Editing of the second edition of the 1:500,000 geologic map and of the explanatory text was begun in 1984 with the assessment and screening of all relevant data. Compilation of the map and revision of the text were completed in 1986, and both the revised map and the revised Chinese text were published in November, 1986.
In this edition, colored photographs illustrating the significant and interesting geological features of Taiwan replace black and white pictures in the first edition. The writer is most grateful to Hao-Tsu Chu, Christopher C.K. Fong, Hui-Cheng Chang, Kai-Shuan Shea, Chun-Sun Lee and Shin Wang for the photographs they supplied from their collections. The writer is especially indebted to Christopher Fong and Kai-Shuan Shea of the Central Geological Survey who went to the field to take a number of the colorful and meaningful photographs specifically for this report. The SLAR image of Taiwan printed on the first page was graciously supplied by W.T. Cheng of the Energy and Mining Research/Service Organization, ITRI.

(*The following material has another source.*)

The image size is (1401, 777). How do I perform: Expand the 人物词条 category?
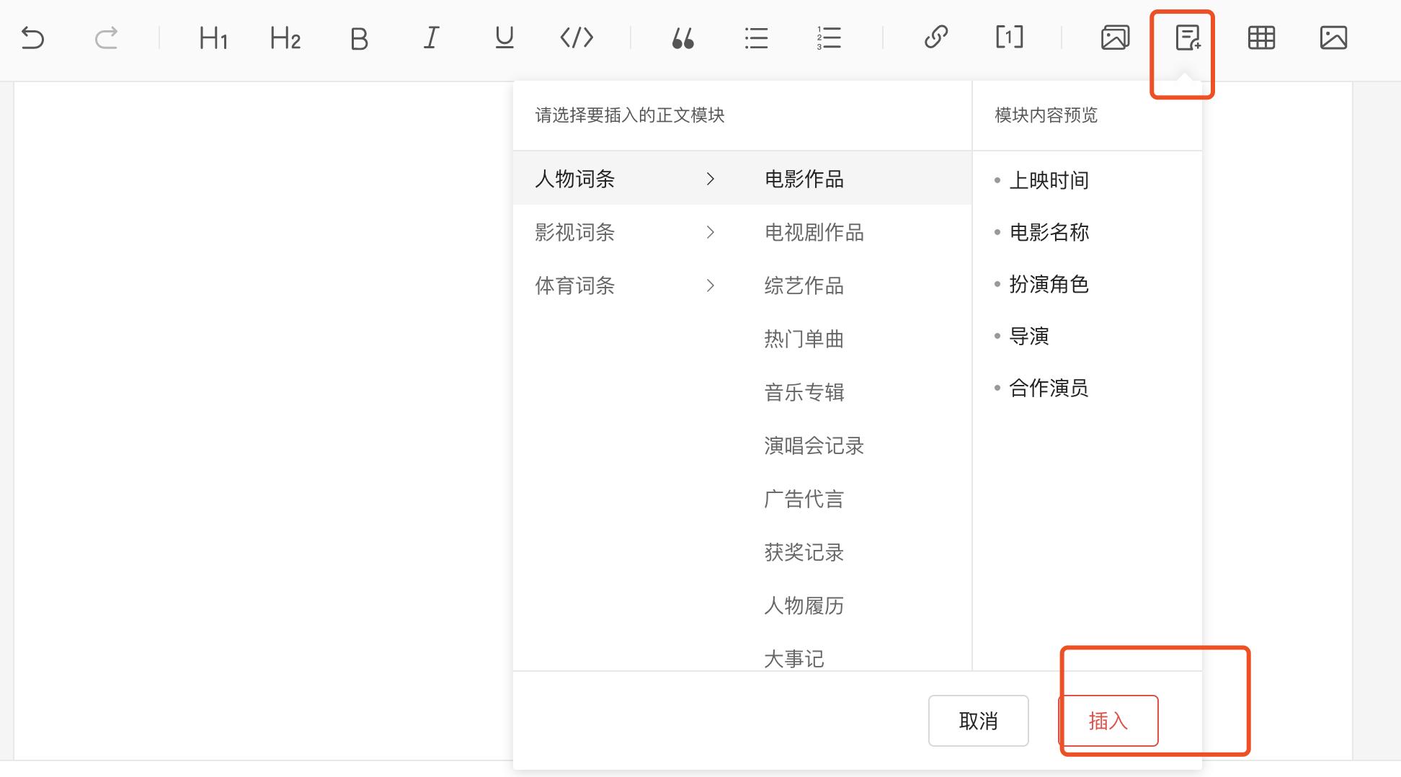click(x=574, y=179)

Most chapters in the second edition of this text have been revised, expanded and updated in view of the new information and ideas that have been put forth over the past 14 years. The organization of the text has also been changed from that of the first edition. Instead of discussing the geology of the entire island of Taiwan by separate topical chapters pertaining to stratigraphy, structure, volcanic activity, tectonism and others, emphasis in this new edition has been placed on individual geologic provinces. Thus the island of Taiwan is first divided into a number of geologic provinces or tectonostratigraphic belts, such as the Central Range, the Coastal Range and others. Then the various topics of stratigraphy, structure and others in each geologic province are discussed and treated regionally. The writer hopes that, in this way, the reader may benefit by gaining a thorough understanding of the geologic development of each important geologic province of Taiwan and the relationships between them. This revision was undertaken in an effort to make this text more interesting and useful, so that the reader may appreciate more fully the complete picture of the geology of Taiwan.
The chapter on "General geology and geologic provinces of Taiwan" serves as an overview as well as an introduction to the general geology of Taiwan. It may be useful to those readers who are unable to read the entire text but wish an encapsulated summary of the general geologic history and development of Taiwan.